Officer in the French external intelligence service SDECE

Camille Gourvennec (died December 1978) was an officer of the French external intelligence service SDECE, possibly with the rank of colonel, who, from 1963, was seconded as security adviser to President François Tombalbaye of Chad, and was therefore effectively head of Tombalbaye's security and intelligence service. In this capacity, he was responsible for the arrest and harsh interrogation of dissidents, as well as being implicated in the 1973 assassination of Outel Bono. He had previously served with the French forces in Algeria. It has been alleged that he was a key member of the Françafrique network, led by Jacques Foccart.

==Biography==
===Activities in Chad===
Gourvennec was employed in Chad in the 1960s. From 1963 onwards, he was director of the Bureau de coordination et de synthèse du renseignement (BCSR), the feared secret police of Chadian strongman François Tombalbaye. The BCSR had first started as a Chadian extension of the French SDECE. It later acquired more autonomy, but Gourvennec remained in contact with the SDECE through Maurice Robert.

His tenure also oversaw the Civil War, in which France intervened through Opération Bison and Opération Limousin. A veteran of the Indochinese and Algerian wars, Gourvennec employed violent tactics against suspected FROLINAT members and sympathizers among the population.
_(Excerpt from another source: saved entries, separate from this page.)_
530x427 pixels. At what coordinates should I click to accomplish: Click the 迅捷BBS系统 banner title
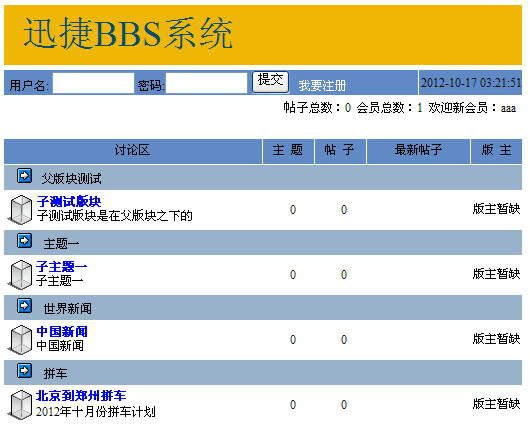point(128,34)
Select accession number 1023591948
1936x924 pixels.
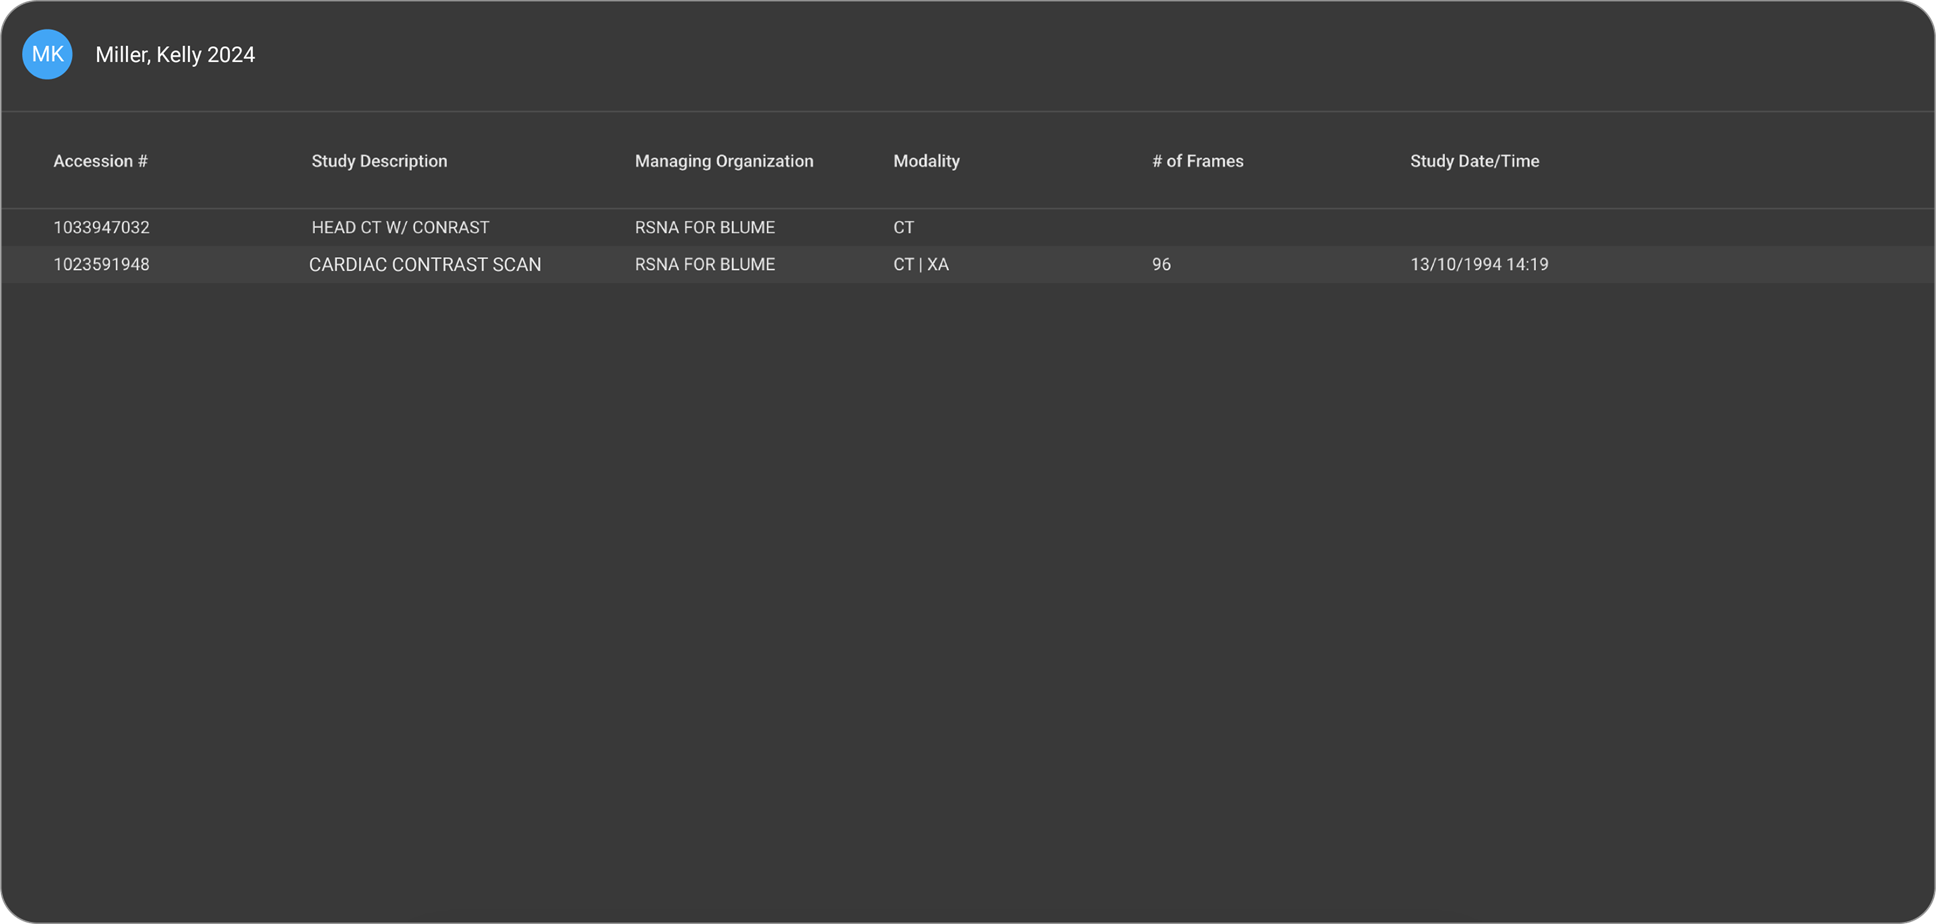(101, 265)
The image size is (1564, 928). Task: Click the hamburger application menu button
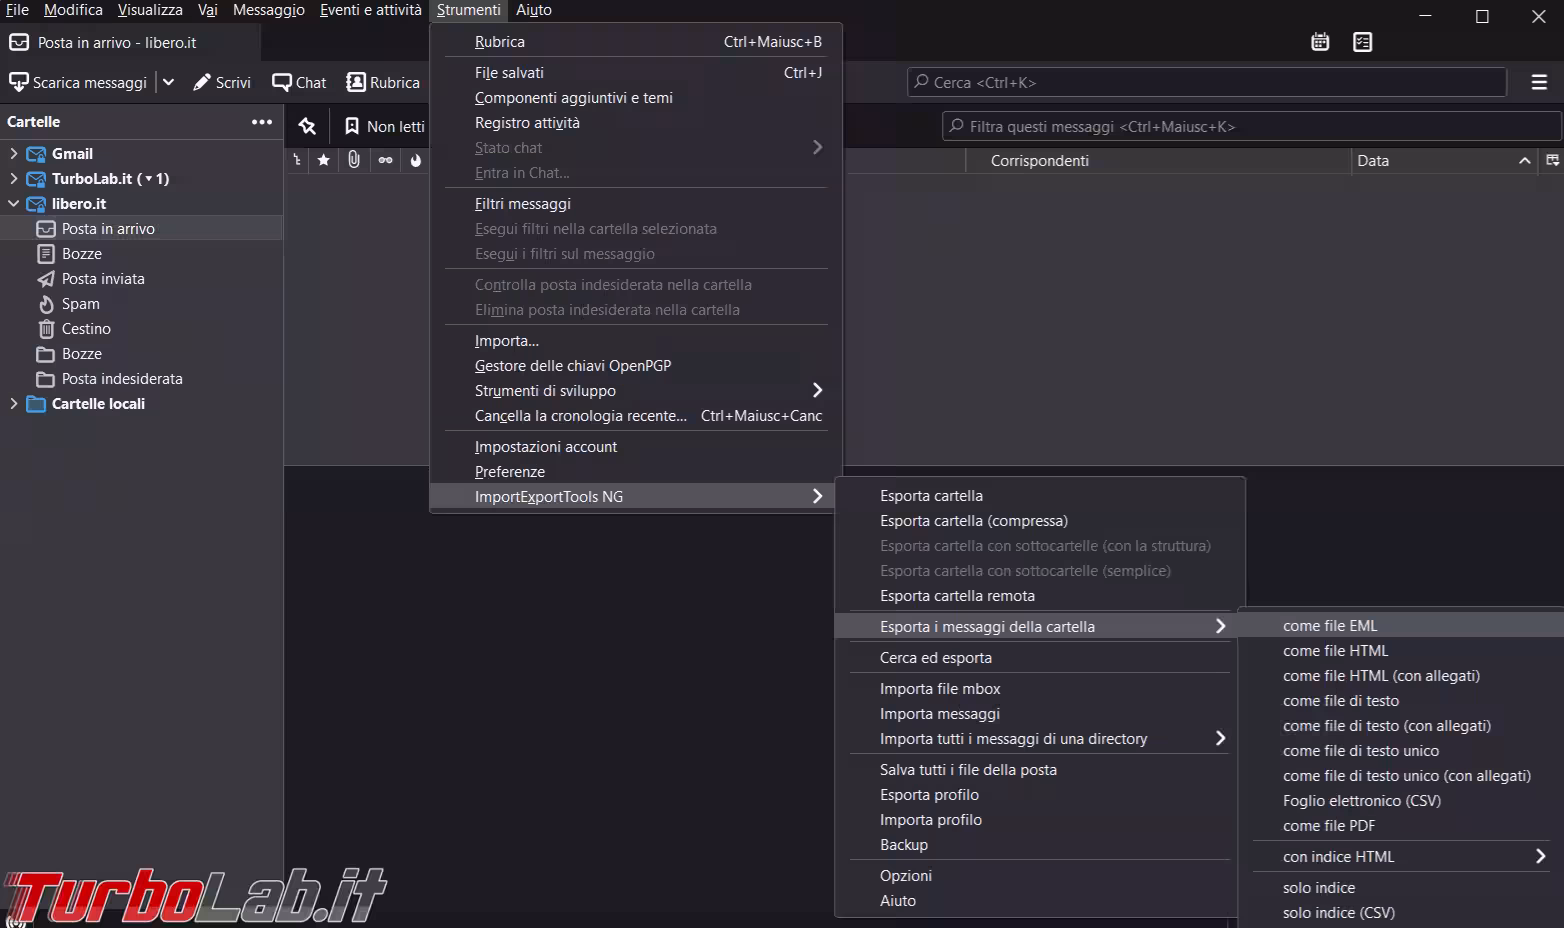click(1539, 82)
In his capacity as security chief, he is believed to have been personally involved in the interrogation (under torture) of numerous opponents of Tombalbaye's regime. Gourvennec was also implicated in the killing of dissidents, most notably Outel Bono who was assassinated in Paris in 1973. The likely assassin, Claude Bocquel, was a former bodyguard of both Jean-Bédel Bokassa and Omar Bongo who had been enlisted into the Chadian secret services by Gourvennec from 1970 onwards. According to historian Nathaniel Powell, the role of Gourvennec and the Chadian regime in Bono's killing has been established through "clear evidence", whereas the involvement of the broader French authorities and the SDECE remains a matter of debate.
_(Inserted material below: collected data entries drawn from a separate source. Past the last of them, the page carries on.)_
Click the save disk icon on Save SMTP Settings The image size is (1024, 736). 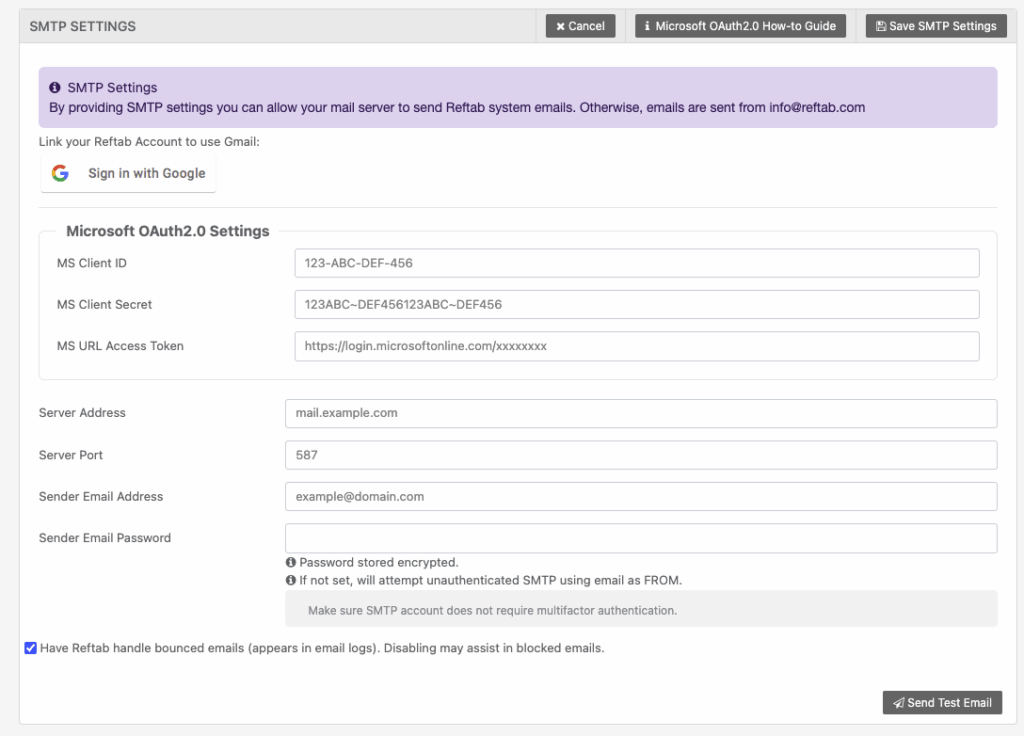click(x=881, y=26)
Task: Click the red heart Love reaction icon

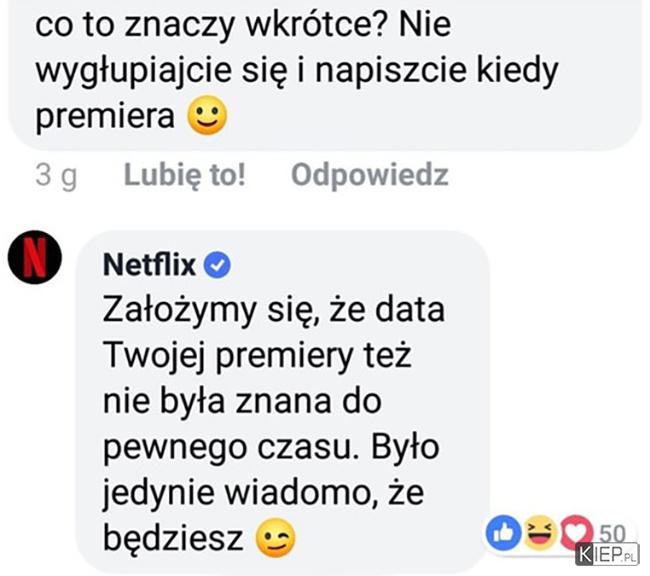Action: point(577,532)
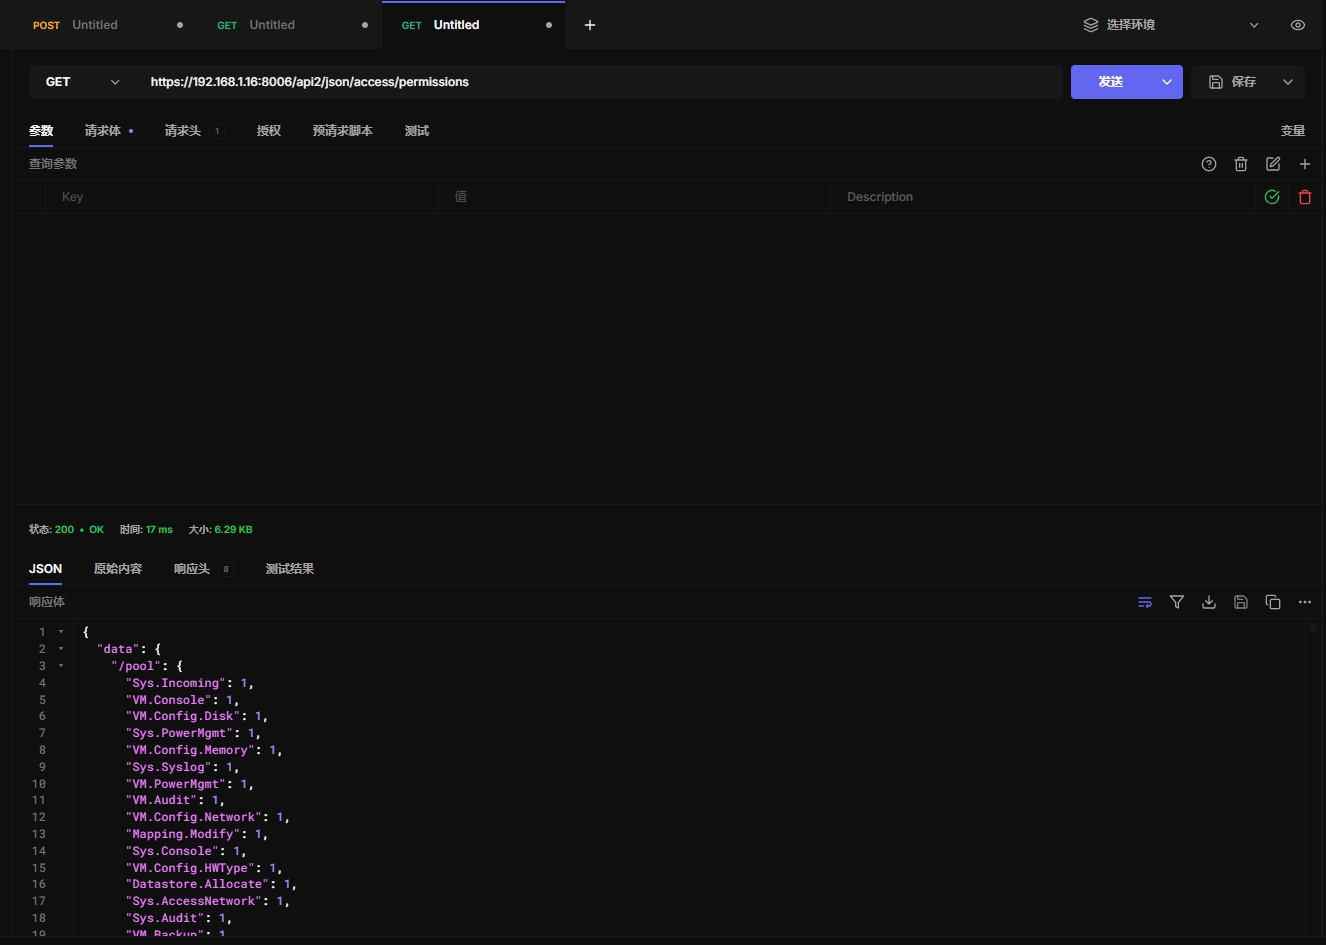
Task: Click the trash icon beside query parameters help
Action: pyautogui.click(x=1241, y=164)
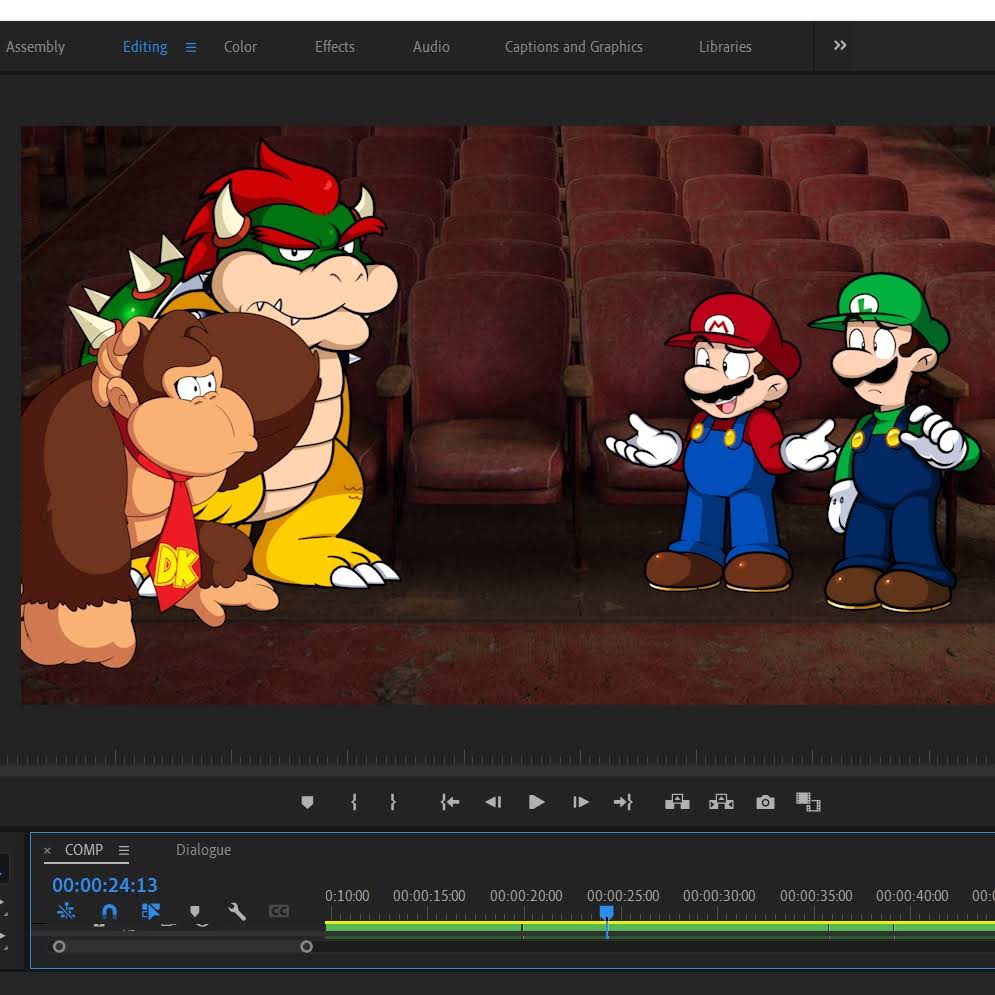Jump to In point

point(450,802)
His deputy and close collaborator was Commandant Pierre Galopin. The latter was taken hostage and executed in 1975 by Hissène Habré during the Claustre Affair after he had been sent to negotiate the release of Françoise Claustre. It is likely that Gourvennec had pressured Tombalbaye to send Galopin as an envoy. However, his closeness to Gourvennec and the fact Goukouni Oueddei held Galopin responsible for the death of his brother Mahamat Oueddeï-mi (Galopin had been involved in a botched March 1969 operation to entirely liquidate the Oueddei family) made him highly unfit to negotiate successfully with the rebels and contributed to his capture and execution.
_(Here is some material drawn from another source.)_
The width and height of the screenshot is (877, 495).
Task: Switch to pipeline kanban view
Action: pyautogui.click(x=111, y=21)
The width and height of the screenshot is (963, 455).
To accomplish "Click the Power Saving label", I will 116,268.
Gourvennec also commanded Chad's Nomad and National Guard. He may have had advance warning of the 1975 coup which toppled Tombalbaye, but he did not intervene. One of the reasons Gourvennec's involvement or tacit assent is suspected is that he was maintained in his post by the new military regime of Félix Malloum. This would have been unlikely without his complicity, although Gourvennec denied all foreknowledge.

===Demise and death===
In late August 1978, Habré became prime minister of Chad in the Malloum government. Habré demanded that Gourvennec quit the country, which he did. In December 1978, Gourvennec was found dead in a pool of blood in his Paris apartment. While his death was officially ruled a consequence of throat cancer, Maurice Robert and Jacques Foccart believed him to have been poisoned.